» ページ抜粋
「いいから、俺のやり方に従え」
なかでもあるご家族との出会いは、私にとって忘れられない経験となりました。
ある日、在宅で療養を続けていた高齢女性のAさんが、誤嚥性肺炎を起こして入院してきました。Aさんは寝たきりの状態で代謝が悪く、体重も増える一方でした。そして彼女の傍らには、ぴったりと付き添う小柄で細身の高齢男性の姿が。いわゆる老老介護でした。
ある日の面会中のこと。私がAさんの体の向きをかえようとすると、「ちがう!」と突然旦那さんに大きな声で怒鳴られました。「やり方が違う。俺がやる方法でやらないと、妻は嫌がるんだ。見てろ」。そう言って、旦那さんはベッドの上に乗って立ち上がりました。病院のベッドはそれなりに高さがあるので、転落してしまったら大変です。慌てて止めようとする私たちを振り切り、「いいから、俺のやり方に従え。ずっと妻を看てきたのは俺だし、これからも俺が看るんだから!」とものすごい剣幕で怒鳴ります。そして寝返りを補助する体交シーツを両手でつかみ、全身を使って体の向きを変えました。その鬼気迫る様子に、私たち看護師は圧倒されました。

» リスト
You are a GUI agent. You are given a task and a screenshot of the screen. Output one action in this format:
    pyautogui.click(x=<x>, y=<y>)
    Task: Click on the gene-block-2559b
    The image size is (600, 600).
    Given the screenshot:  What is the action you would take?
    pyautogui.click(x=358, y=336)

» やること
- 1) ページ抜粋によると、Aさんは何を起こして入院してきましたか。
- 2) ページ抜粋の「なかでもあるご家族との出会いは、私にとって忘れられない経験となりました。」から「たち看護師は圧倒されました。」までを、一字も変えずに書き写してください。

» 解答
- 1) 誤嚥性肺炎を起こして入院してきました。

- 2)
なかでもあるご家族との出会いは、私にとって忘れられない経験となりました。
ある日、在宅で療養を続けていた高齢女性のAさんが、誤嚥性肺炎を起こして入院してきました。Aさんは寝たきりの状態で代謝が悪く、体重も増える一方でした。そして彼女の傍らには、ぴったりと付き添う小柄で細身の高齢男性の姿が。いわゆる老老介護でした。
ある日の面会中のこと。私がAさんの体の向きをかえようとすると、「ちがう!」と突然旦那さんに大きな声で怒鳴られました。「やり方が違う。俺がやる方法でやらないと、妻は嫌がるんだ。見てろ」。そう言って、旦那さんはベッドの上に乗って立ち上がりました。病院のベッドはそれなりに高さがあるので、転落してしまったら大変です。慌てて止めようとする私たちを振り切り、「いいから、俺のやり方に従え。ずっと妻を看てきたのは俺だし、これからも俺が看るんだから!」とものすごい剣幕で怒鳴ります。そして寝返りを補助する体交シーツを両手でつかみ、全身を使って体の向きを変えました。その鬼気迫る様子に、私たち看護師は圧倒されました。